ミチカケル/オープニング

ミチカケル/オープニング


 ルフィに相談したい。ルフィに知られたくない。

 ルフィとずっと一緒に居たい。ルフィのために離れなきゃ。

 ルフィを信じている。ルフィを信じ切れていない。

 相反する思考にガリガリとココロを削られながらそれをひた隠しにして毎日を過ごしている。

 演技力には自信がある。だからルフィには気づかれていないはずだ。でも勘が良いというか人の気持ちに聡い彼なら色々と察したうえで黙っているのかもしれない。

 ああ、だめだ。ほんのちょっとしたことでも前向きな自分と後ろ向きな自分が自分の中で喋っている。

 ……本当に前向きなのだろうか?前向きというのなら笑ってルフィと別れた方が双方のためなのではないか? いや、違う。それだと彼は納得しない。納得するだけの理由を言わなければだめだ。それには私の身体の事を言わなければ。言いたくない。嫌われたくない。でも隠し事を続けて彼をだまし続けることの方が嫌われてしまうのでは? 理由があれば黙っていたことでルフィは嫌ったりしない。でも内容で嫌われてしまうのでは? 違う、ルフィはこんなことで人を嫌ったりしない。

 わかっている。

 こうして悪い考えがどんどん溢れてくるのは心が弱っている証拠だ。

 それによってまた心が弱り泥沼の悪循環に嵌っていることなんて、とっくにわかっている。

 それでも溢れてきてしまうのだ。抑えられない。冷静な時でも冷静でない時も私が私を削り、追い詰めてくる。

 時折、何もかも全て、そうルフィすらも捨てて逃げてしまえば色々と楽になれるのでは? と考える。

 でも、そうして逃げたところでどこに行くの? ルフィ以外の居場所なんて考えられないし、何の意味もないのに? 本当に捨てて逃げる勇気なんてないくせにその時を妄想して、現実はそうじゃないと安易な安心感に浸っているだけなのでは?

 

 だから、ルフィと体を重ねる。

 ルフィとのセックスは私が不感症という現実が突き付けられる行為ではあるが、なによりルフィと繋がっている事、ルフィへ奉仕していることで彼の役に立てていることが、現実を目の当たりにするよりも私の心を支えてくれている。
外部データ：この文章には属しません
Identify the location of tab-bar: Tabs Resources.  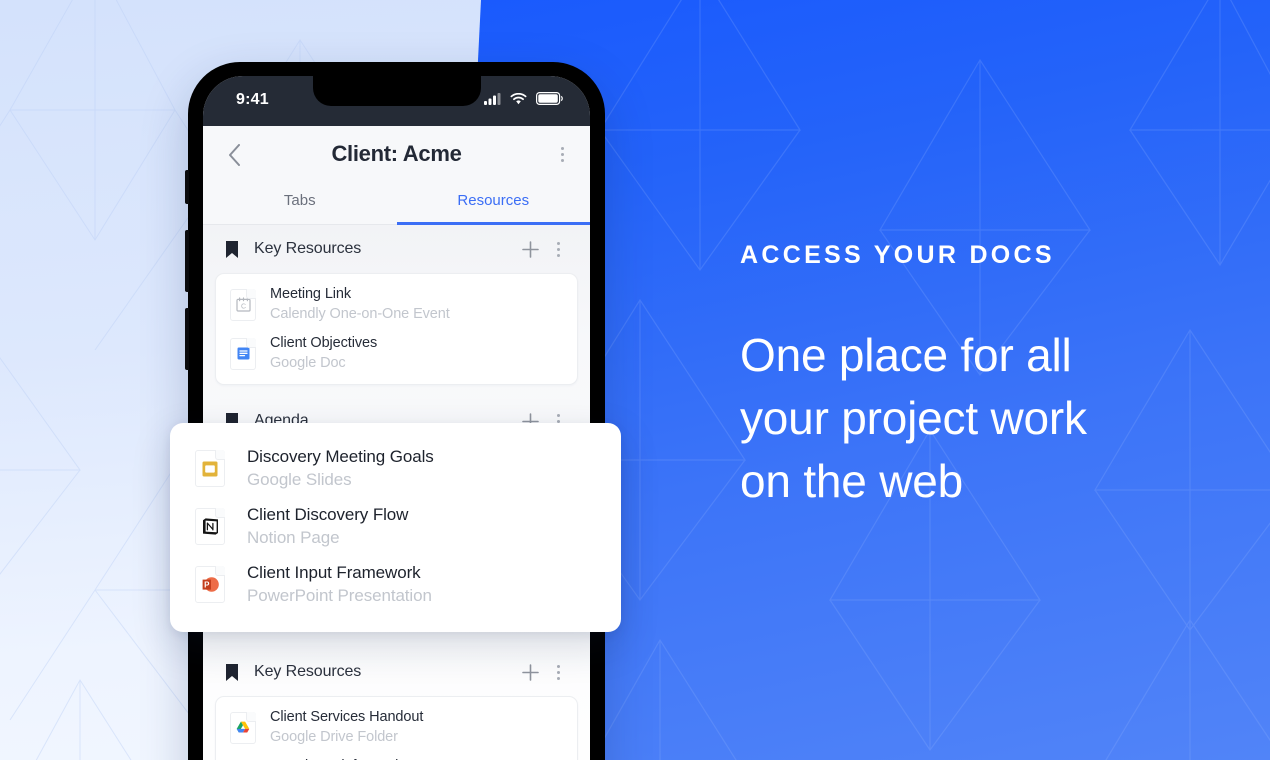
(396, 204).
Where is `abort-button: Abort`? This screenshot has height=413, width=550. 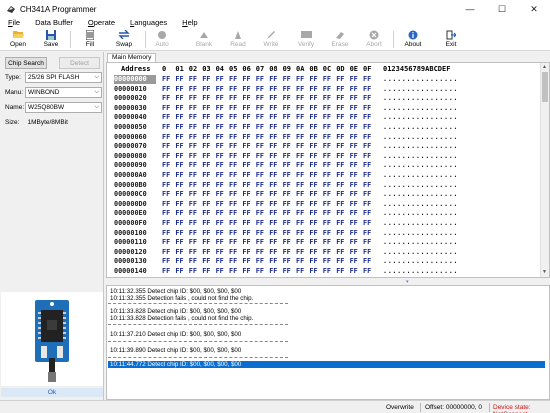 abort-button: Abort is located at coordinates (374, 40).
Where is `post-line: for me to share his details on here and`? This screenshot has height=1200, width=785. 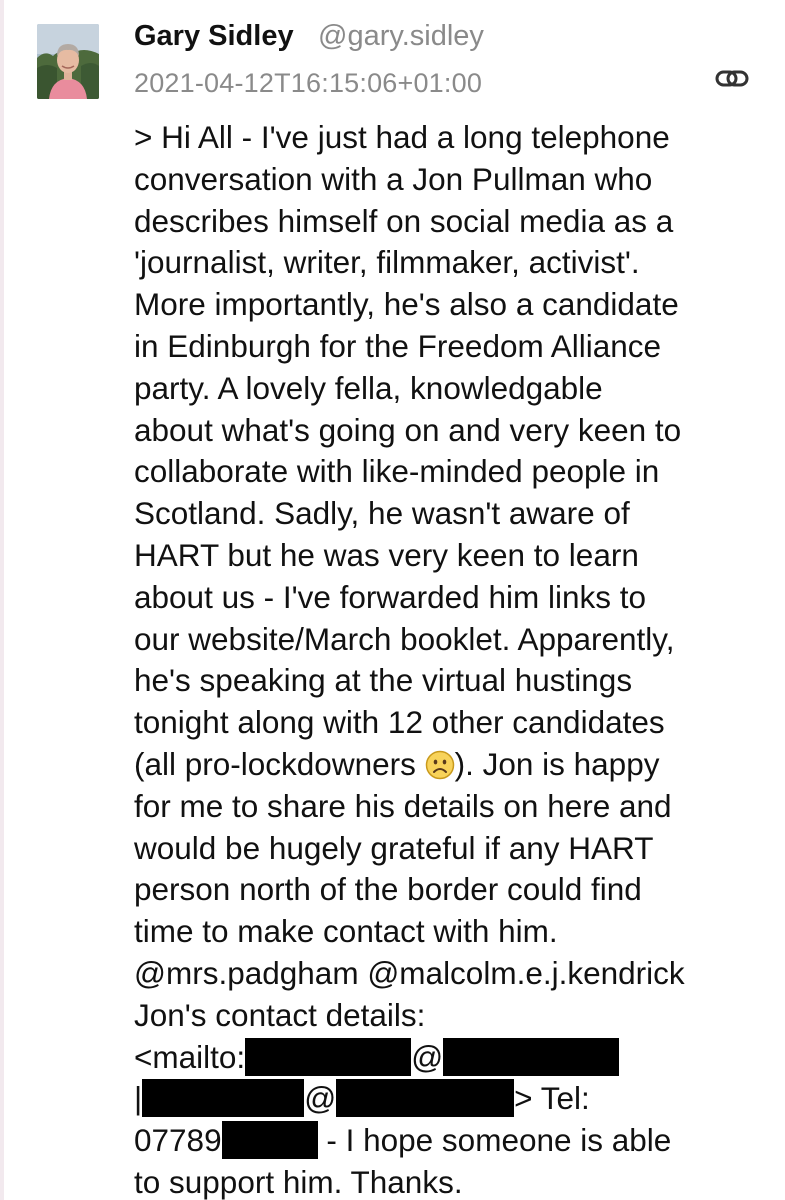
post-line: for me to share his details on here and is located at coordinates (403, 806).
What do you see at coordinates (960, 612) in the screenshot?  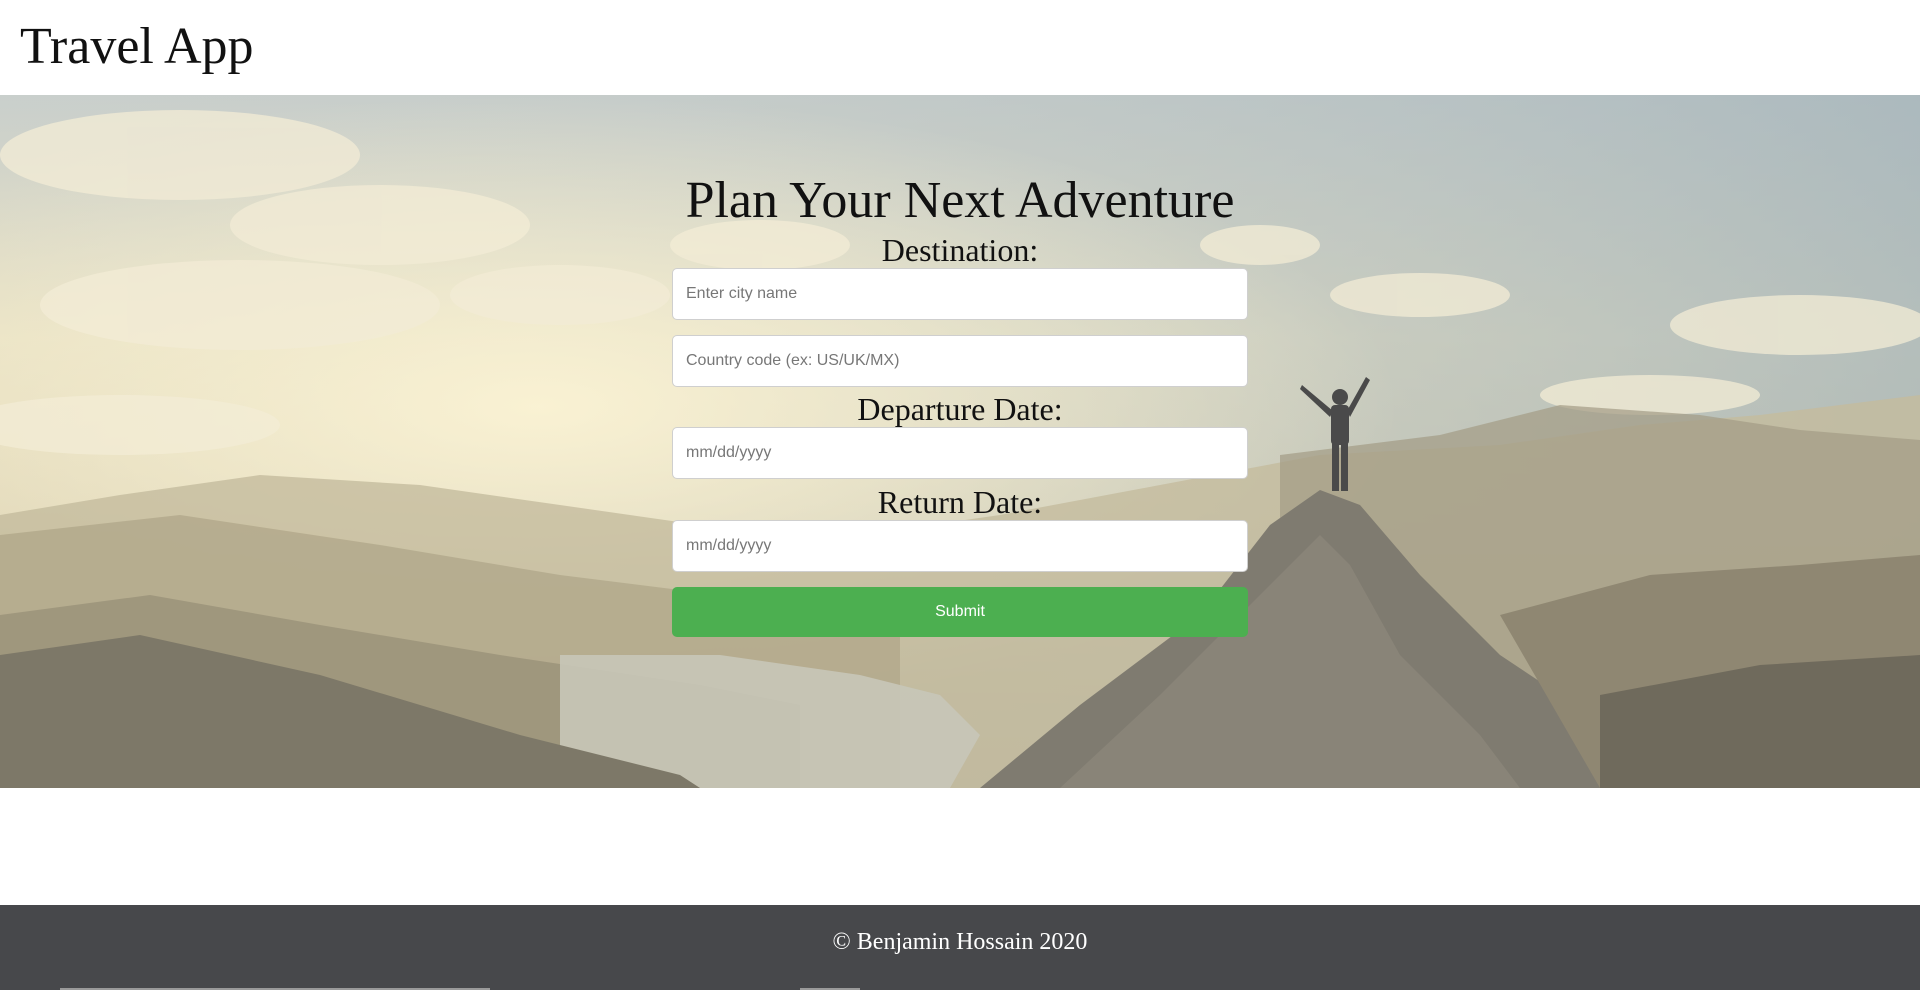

 こんな面倒な私と知り合いで、恋人でごめんね。という、また湧き上がってくる罪悪感も黙殺できるほどには。

 今日も色々な場所でルフィを射精させた。もちろんナカでしてる時は顔を見られないように、艶のある演技を続ける。ルフィの反応と演技に集中してれば余計な考えが浮かばないのも……いや、こう考えるのはルフィに失礼だ。セックスに集中しなければ。

 そうして今日も終わる。体力のあるルフィでもやはりかなり疲れてしまうのか、いつもピロートークをしているうちにすぐ寝入ってしまう。

 その安らかな顔をみて今日もバレなかったという安堵とこんなに純粋な彼を騙し続けている罪悪感とでまた板挟みになる。私は卑怯者だ。

 

 今までは諸々の都合でルフィと二人きりになる日が連続することはあまりなかったが、珍しく明日からは数日一緒に居ることもできるようだ。

 ……その数日間でルフィとの思い出をいっぱい作れば、打ち明けて離れられる決意が固まるかな?

 いっそのこと、バレてしまってルフィに失望されて嫌われて捨てられてしまった方が私にふさわしい末路なのかもしれない。アハハハハハ、これじゃあルフィを悪者にしてしまうじゃない。そんなのは駄目だ。悪いのは私なのだから。でもいっそのこと罰してくれた方が――。